SAM Magazine—Wilmington, Vt., March 20, 2020—The former Hermitage Club in southern Vermont was sold at auction today to a group of former members for $8,060,000. The sale includes the ski area on Haystack Mountain, a golf course, several local inns, and more.
The Vermont Department of Taxes shut down the Hermitage Club in 2018 for missing more than $1 million in tax payments, and the properties were placed into receivership. The state’s action was the culmination of years of financial mismanagement and scrapes with local, state, and federal authorities for a bevy of transgressions including unpermitted construction, illegal real estate practices, and non-payments for loans and taxes, to name a few. Berkshire Bank filed a foreclosure complaint against the Hermitage for defaulting on more than $17 million in loans.

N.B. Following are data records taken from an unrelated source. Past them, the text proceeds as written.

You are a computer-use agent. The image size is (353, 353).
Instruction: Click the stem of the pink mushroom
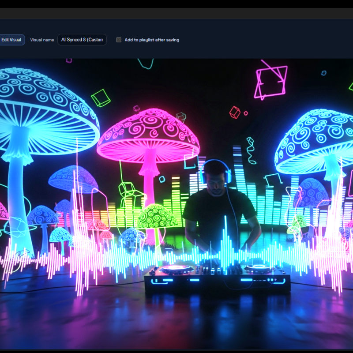[x=150, y=177]
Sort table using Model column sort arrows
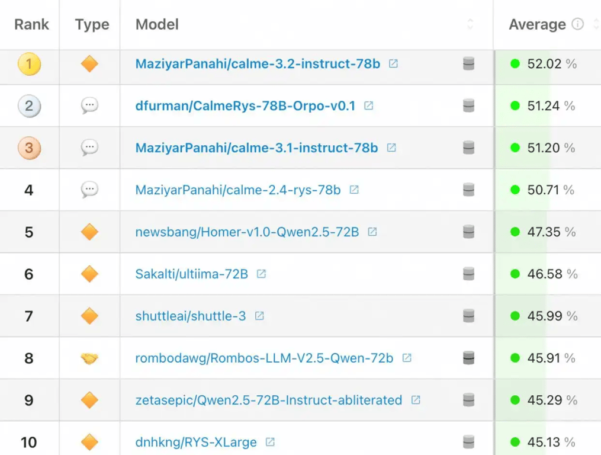 point(470,24)
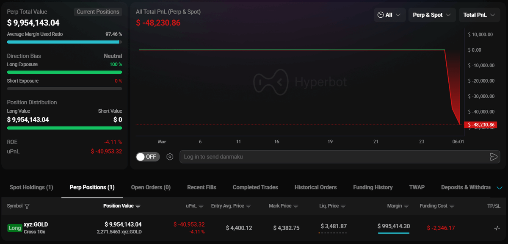Click the Margin column sort icon
Image resolution: width=508 pixels, height=244 pixels.
click(x=406, y=206)
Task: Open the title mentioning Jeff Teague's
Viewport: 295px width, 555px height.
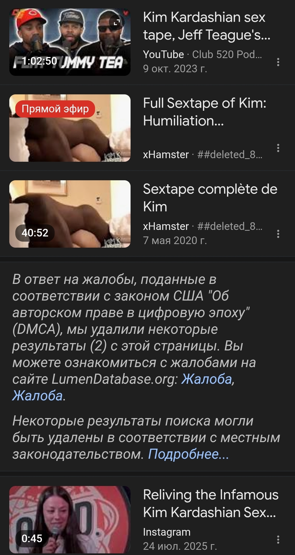Action: pyautogui.click(x=207, y=26)
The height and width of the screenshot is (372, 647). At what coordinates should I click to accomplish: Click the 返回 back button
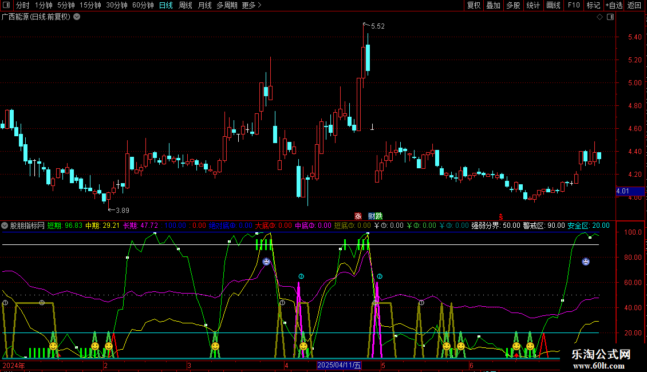[x=634, y=6]
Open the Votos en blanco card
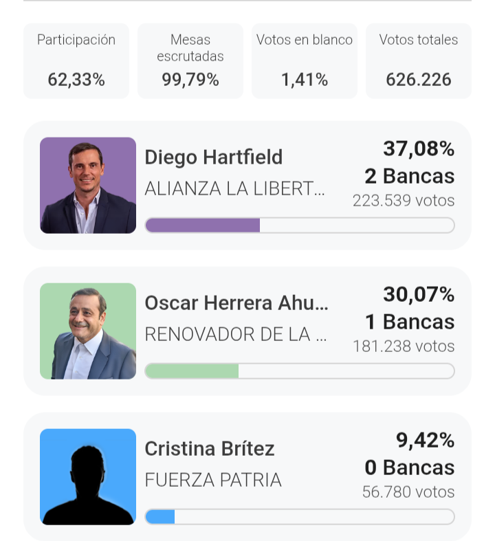This screenshot has width=495, height=541. click(305, 60)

Earlier this week, Hermitage Club founder Jim Barnes attempted to delay the auction for 60 to 90 days citing the state and national emergency declarations in response to the COVID-19 pandemic, as well as its impact on the markets. His motion was rejected by the judge overseeing the auction, as was a day-of attempt by Barnes’s attorney to stay the proceedings.
"The stay is denied," said U.S. Bankruptcy Court Judge Colleen Brown. "Mr. Barnes had ample opportunity and notice to appear as recently as Jan. 31 and he failed to do so. This hearing is concluded."

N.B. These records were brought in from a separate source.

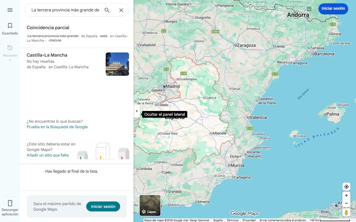
Task: Collapse the side panel with the arrow
Action: pos(137,111)
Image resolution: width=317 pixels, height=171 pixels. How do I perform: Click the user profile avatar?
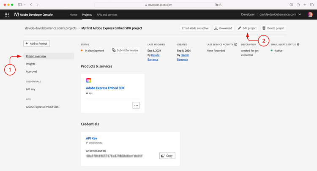coord(310,14)
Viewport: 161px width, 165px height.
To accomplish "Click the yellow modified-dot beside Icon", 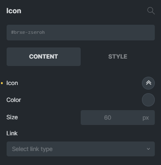I will click(2, 83).
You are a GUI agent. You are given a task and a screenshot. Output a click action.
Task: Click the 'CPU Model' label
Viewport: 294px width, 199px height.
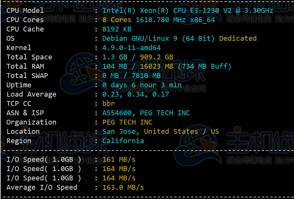(25, 11)
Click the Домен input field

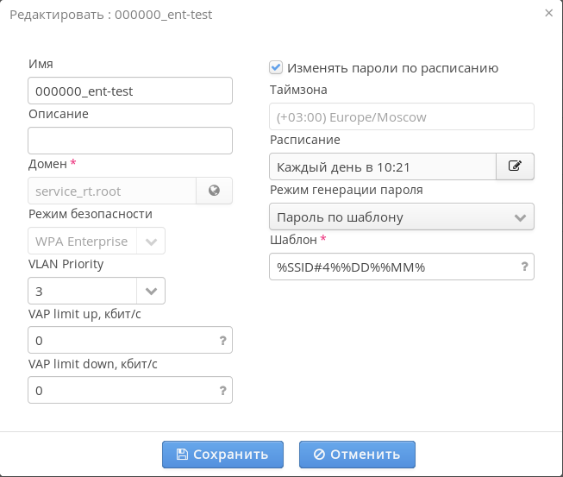(112, 191)
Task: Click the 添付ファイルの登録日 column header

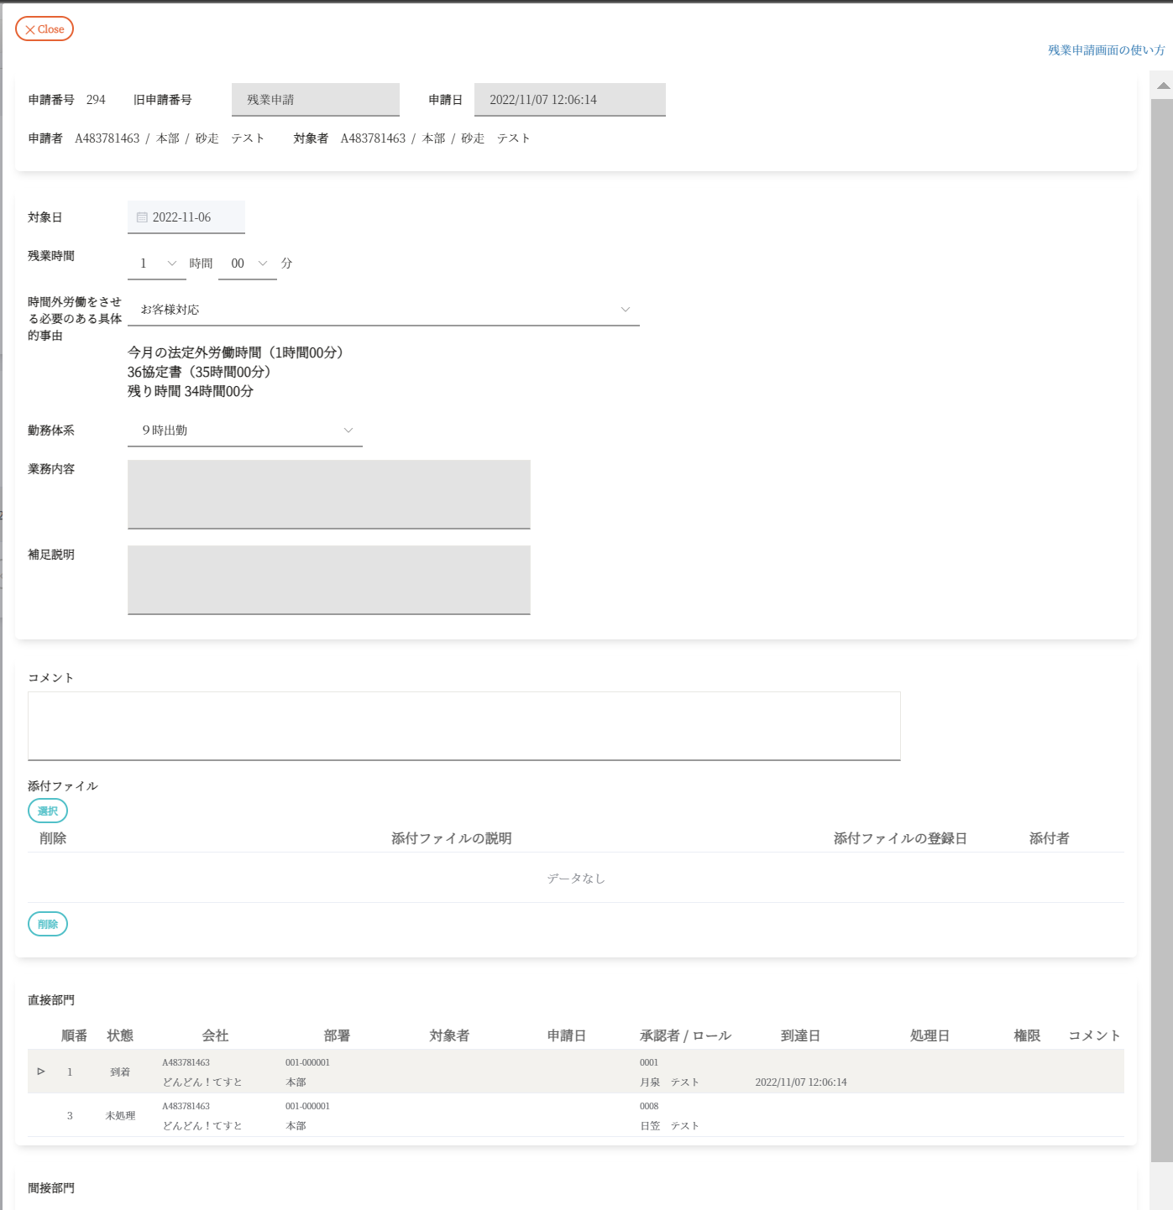Action: pyautogui.click(x=899, y=838)

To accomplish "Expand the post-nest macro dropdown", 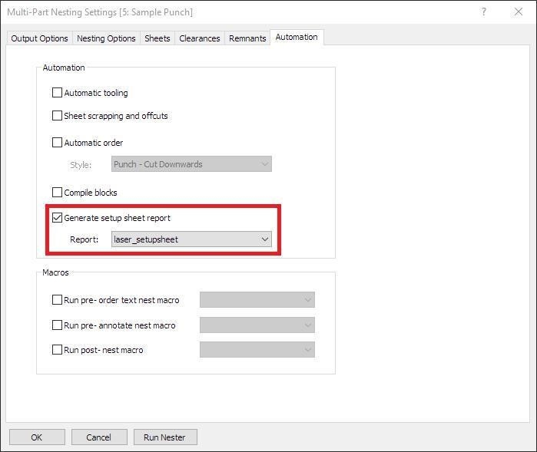I will [257, 350].
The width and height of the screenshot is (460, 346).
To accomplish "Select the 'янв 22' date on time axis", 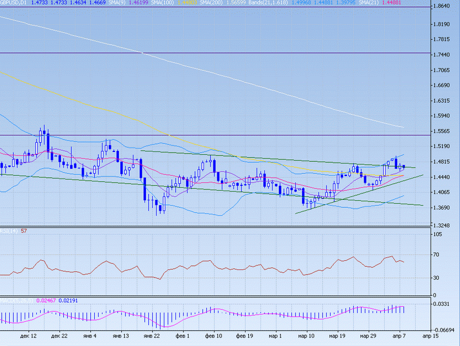I will click(151, 334).
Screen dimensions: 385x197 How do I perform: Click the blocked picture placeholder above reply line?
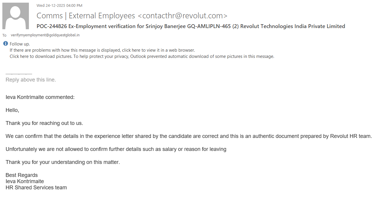[x=19, y=74]
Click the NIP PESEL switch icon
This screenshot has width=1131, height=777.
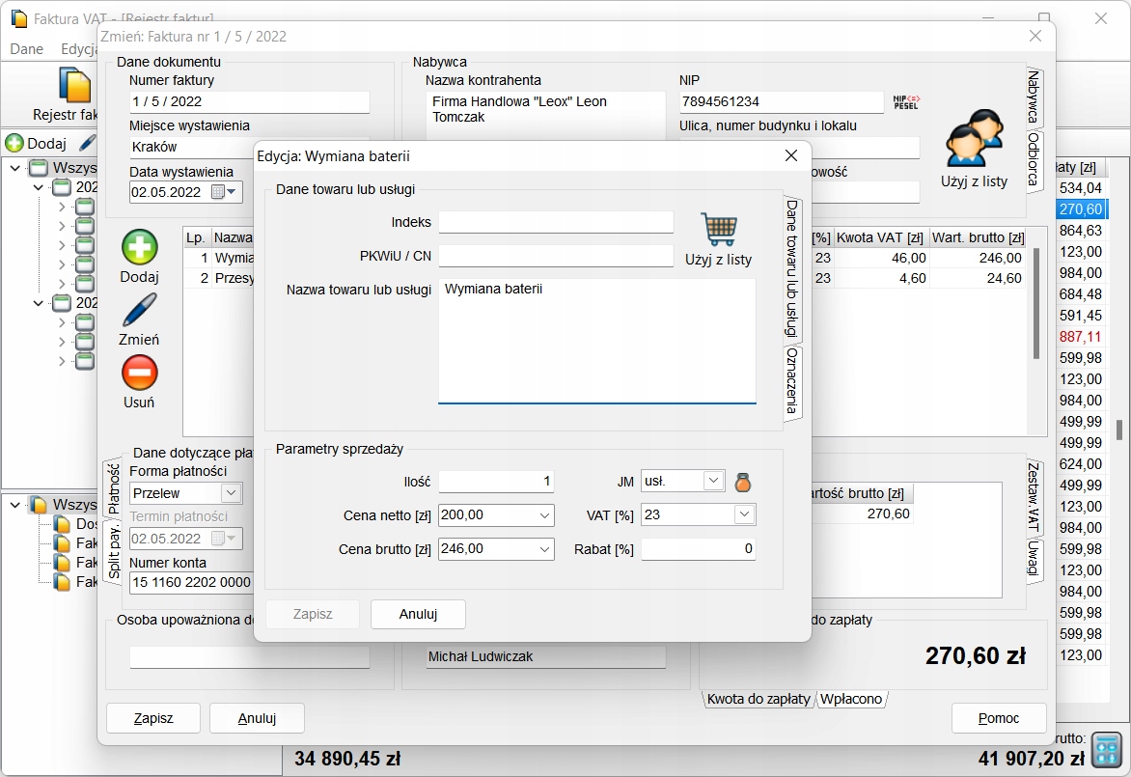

Planning for the auction began in January when initial offers for various assets were made public. Rainmaker Mountain LLC offered $4 million for the assets excluding the Barnstormer lift—a six-passenger bubble lift with heated seats. Boyne USA Inc., which owns nine ski areas in North America, offered $3.5 million for the Barnstormer lift, which had been financed by former Hermitage Club members through an LLC formed just for the purpose of purchasing the lift. If the lift was sold separately, it would have essentially killed any chance of reopening the ski area.
The ski area includes an 80,000-square-foot lodge and clubhouse with a spa, an indoor pool, bowling area, and retail space; and five chairlifts—Barnstormer, two fixed-grip quads and two fixed-grip triples.
A subsidiary of Vail Resorts, parent company of Mount Snow, located just up the road from Haystack Mountain, reportedly submitted the winning bid for 41 TechnoAlpin fan guns and related equipment in a bankruptcy auction in October 2019.
Today’s sale to the membership group concludes what has been a drawn-out process. Now the process of attempting to reopen the mountain, likely as a private club, begins.